§ **TASK**:
Retype, word for word, every line from the one holding "Click the output textarea resize grip" through the one holding "Image resolution: width=950" in the entries below, both included, and only those lines.

§ **SUPPLIED DATA**:

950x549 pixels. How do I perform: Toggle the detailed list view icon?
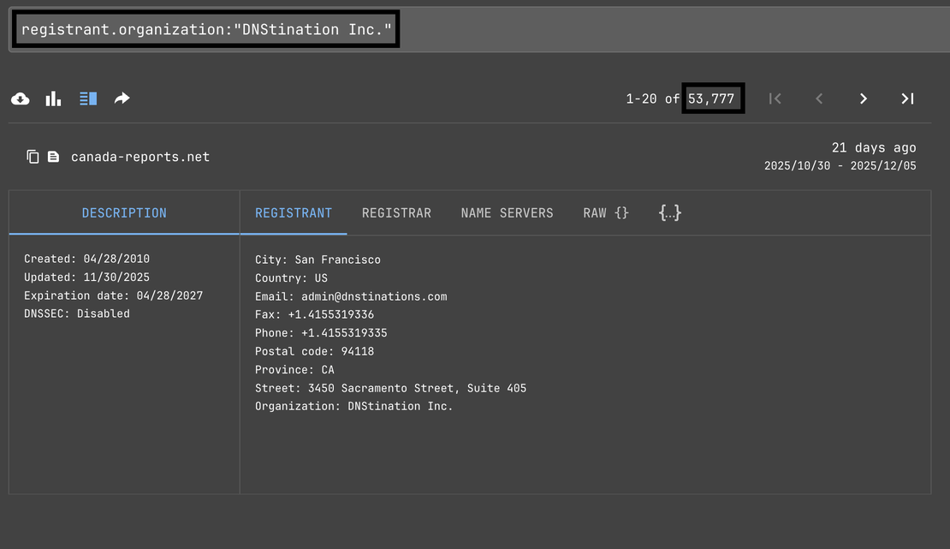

* * *

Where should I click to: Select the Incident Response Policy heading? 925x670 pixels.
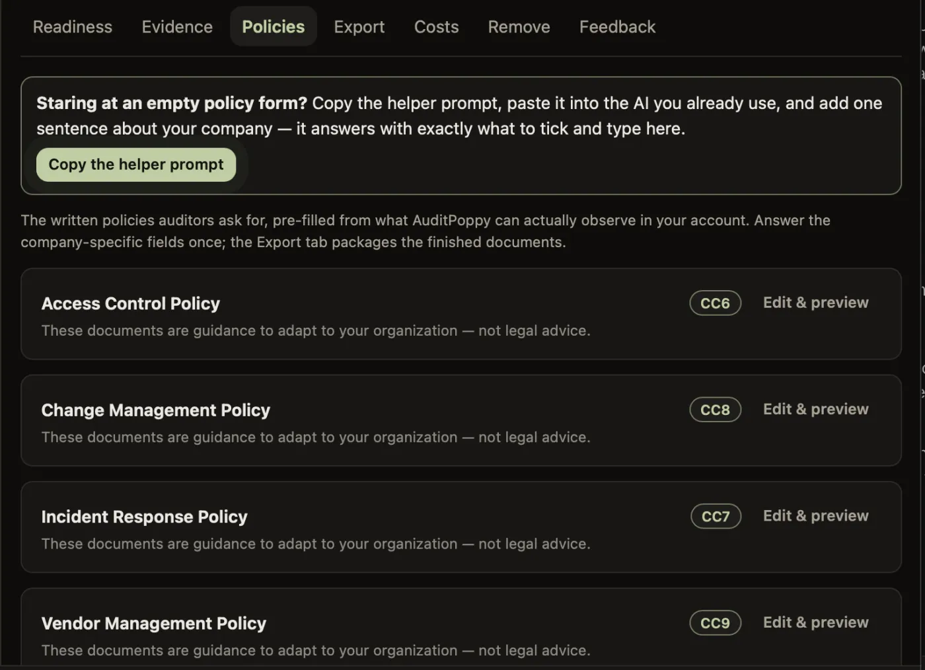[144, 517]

...

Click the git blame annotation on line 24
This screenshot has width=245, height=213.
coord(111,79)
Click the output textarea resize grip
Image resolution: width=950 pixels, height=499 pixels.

§ **SOLUTION FOR THIS TASK**:
Click the output textarea resize grip
Image resolution: width=950 pixels, height=499 pixels.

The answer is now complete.